Frauen haben keine Kinderzofen mehr

Die langen Sommerferien sind nicht familienfreundlich. Berufstätige Eltern können mit den Kindern höchstens zwei, drei Wochen eigenen Urlaub verbringen. Betreuungsangebote sind teuer, und so bleiben Tausende Kinder allein zu Hause. Die Politik tut nichts.

Ferienspaß, Fun und Action  für Kids  – alles easy, alles einfach.

So klingen die Angebote  der Institutionen, die in den Sommerferien  Schulkinder  betreuen.   Neun Wochen lang entlässt der Staat  die Kinder in den  Sommer und kümmert sich  – auf einmal um nichts.

Was wie die große Freiheit klingt, ist es in Wahrheit nicht – weder für die Kinder noch für die Eltern. Berufstätige können zwei, drei Wochen mit eigenem Urlaub abdecken.
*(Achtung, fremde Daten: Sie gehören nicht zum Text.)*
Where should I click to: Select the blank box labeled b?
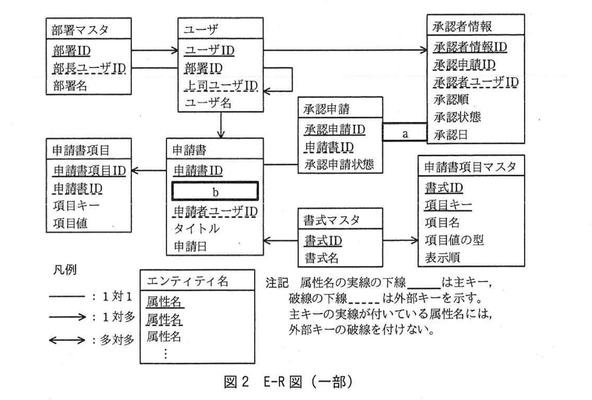coord(215,191)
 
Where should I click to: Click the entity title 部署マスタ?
coord(80,30)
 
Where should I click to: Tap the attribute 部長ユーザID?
coord(89,68)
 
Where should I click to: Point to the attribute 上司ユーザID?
coord(221,86)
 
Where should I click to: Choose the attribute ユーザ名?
coord(208,103)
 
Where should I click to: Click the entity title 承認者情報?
coord(462,26)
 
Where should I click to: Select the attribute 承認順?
coord(451,99)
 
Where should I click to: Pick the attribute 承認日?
coord(450,135)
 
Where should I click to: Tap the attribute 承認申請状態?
coord(339,164)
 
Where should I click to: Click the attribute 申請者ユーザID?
coord(216,211)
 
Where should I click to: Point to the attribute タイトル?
coord(196,229)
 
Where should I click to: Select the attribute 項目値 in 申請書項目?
coord(70,223)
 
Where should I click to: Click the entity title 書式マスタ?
coord(331,220)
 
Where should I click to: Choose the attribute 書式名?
coord(321,258)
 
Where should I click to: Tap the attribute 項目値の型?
coord(454,240)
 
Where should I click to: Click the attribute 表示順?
coord(442,257)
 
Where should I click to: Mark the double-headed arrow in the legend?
coord(67,340)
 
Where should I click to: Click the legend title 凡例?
coord(65,270)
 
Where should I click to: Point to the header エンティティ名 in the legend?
coord(188,281)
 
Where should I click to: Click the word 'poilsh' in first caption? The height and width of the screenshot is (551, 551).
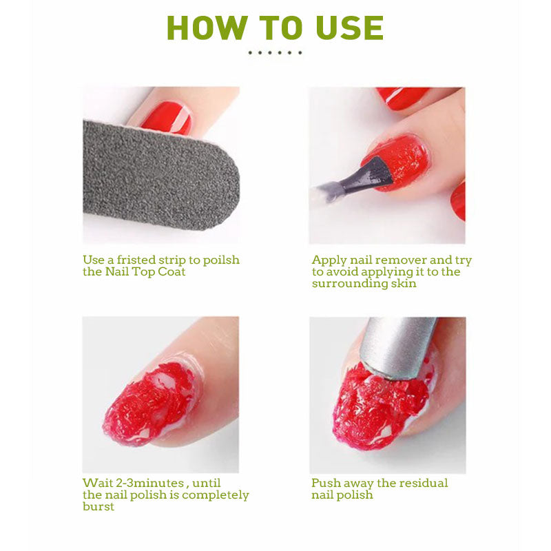point(220,260)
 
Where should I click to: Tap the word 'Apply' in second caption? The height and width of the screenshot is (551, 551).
point(329,260)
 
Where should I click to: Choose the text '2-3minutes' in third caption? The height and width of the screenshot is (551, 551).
point(145,484)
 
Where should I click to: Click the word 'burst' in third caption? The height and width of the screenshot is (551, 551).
point(98,506)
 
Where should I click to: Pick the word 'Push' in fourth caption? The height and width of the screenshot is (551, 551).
point(326,484)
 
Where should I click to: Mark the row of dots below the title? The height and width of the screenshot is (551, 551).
point(275,52)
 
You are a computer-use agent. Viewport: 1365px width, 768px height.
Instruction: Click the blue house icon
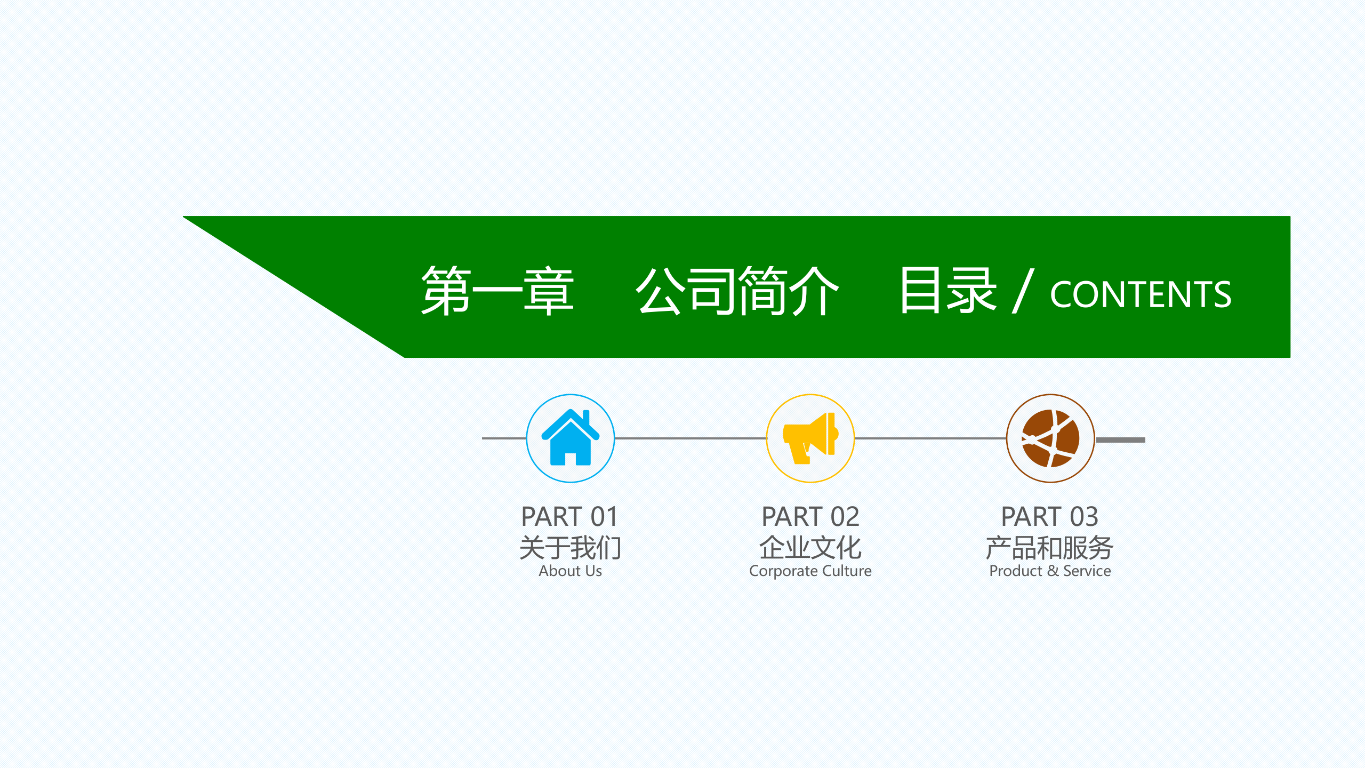[571, 438]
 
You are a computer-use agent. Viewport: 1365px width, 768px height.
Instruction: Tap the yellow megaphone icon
[810, 438]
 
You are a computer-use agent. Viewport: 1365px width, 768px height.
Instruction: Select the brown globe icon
[1050, 438]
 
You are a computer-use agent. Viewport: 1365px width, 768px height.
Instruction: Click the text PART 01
[569, 516]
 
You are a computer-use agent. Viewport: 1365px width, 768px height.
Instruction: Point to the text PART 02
[810, 516]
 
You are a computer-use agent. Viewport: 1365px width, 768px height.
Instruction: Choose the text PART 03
[1050, 516]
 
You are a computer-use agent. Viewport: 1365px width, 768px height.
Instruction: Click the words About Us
[570, 571]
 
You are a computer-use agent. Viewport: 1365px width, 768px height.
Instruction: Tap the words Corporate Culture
[810, 571]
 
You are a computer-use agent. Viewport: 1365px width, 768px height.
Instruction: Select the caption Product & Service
[1050, 571]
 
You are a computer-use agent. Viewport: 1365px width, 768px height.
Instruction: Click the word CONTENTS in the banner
[1141, 294]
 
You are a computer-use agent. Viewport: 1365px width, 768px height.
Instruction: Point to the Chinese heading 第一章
[497, 291]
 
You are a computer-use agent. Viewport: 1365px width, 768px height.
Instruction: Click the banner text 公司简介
[737, 291]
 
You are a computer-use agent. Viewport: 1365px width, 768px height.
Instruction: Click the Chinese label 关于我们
[570, 547]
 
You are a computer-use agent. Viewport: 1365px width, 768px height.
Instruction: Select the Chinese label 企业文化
[810, 547]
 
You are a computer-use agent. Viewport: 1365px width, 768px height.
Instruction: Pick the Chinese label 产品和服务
[1049, 547]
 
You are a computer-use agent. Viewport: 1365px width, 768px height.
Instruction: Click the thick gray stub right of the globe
[1121, 440]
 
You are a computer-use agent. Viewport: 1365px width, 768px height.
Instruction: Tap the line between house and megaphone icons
[690, 438]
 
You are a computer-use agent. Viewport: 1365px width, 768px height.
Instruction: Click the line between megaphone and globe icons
[930, 438]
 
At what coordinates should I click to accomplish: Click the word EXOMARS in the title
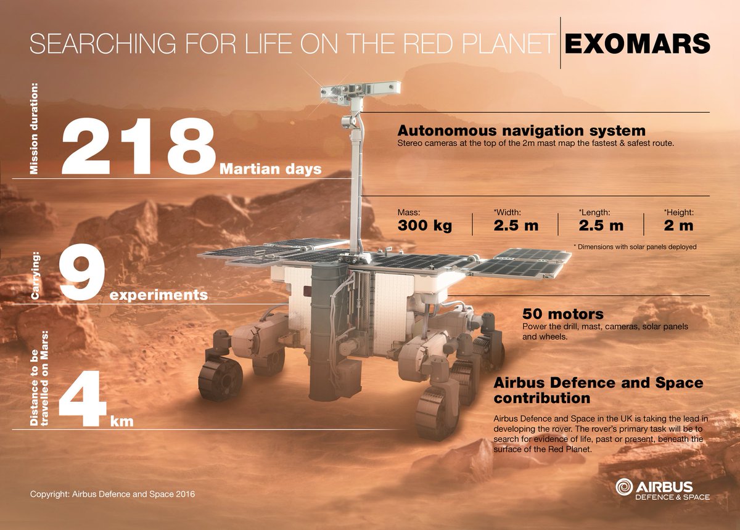(637, 43)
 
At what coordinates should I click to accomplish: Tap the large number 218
(139, 146)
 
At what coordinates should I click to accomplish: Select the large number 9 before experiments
(82, 272)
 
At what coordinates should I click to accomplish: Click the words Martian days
(270, 169)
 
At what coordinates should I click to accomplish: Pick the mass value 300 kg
(424, 226)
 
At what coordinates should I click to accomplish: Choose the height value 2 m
(678, 226)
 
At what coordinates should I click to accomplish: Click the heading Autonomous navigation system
(521, 131)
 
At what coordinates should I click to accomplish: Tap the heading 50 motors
(563, 314)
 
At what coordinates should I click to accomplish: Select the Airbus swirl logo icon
(624, 487)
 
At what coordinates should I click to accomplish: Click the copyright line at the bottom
(112, 494)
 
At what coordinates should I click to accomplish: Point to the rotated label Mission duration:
(34, 128)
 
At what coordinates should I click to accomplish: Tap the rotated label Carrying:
(35, 275)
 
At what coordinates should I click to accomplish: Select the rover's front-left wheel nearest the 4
(220, 378)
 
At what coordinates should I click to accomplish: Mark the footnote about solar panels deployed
(635, 247)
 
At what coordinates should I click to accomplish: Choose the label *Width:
(507, 213)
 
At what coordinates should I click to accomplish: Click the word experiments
(158, 295)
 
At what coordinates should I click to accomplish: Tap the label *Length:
(594, 213)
Wer vier Wochen hat,  hat meist auch einen  eher „privilegierten“, guten Job.  Ohne Geld und soziale Netzwerke kann man die lange Zeit nicht organisieren.

Die „moderne“ Kleinfamilie von heute verfügt häufig nicht mehr über (greifbare) Großeltern.  Viele behelfen sich in den Ferien mit befreundeten Müttern und Familien, die einem die Kinder „nehmen“. Das ist zwar das gelebte Solidarwesen, von dem Politiker träumen – in der Praxis wird für den Aufwand und die Gutwilligkeit dieser Freundinnen aber nicht selten ein kleiner Obolus bezahlt.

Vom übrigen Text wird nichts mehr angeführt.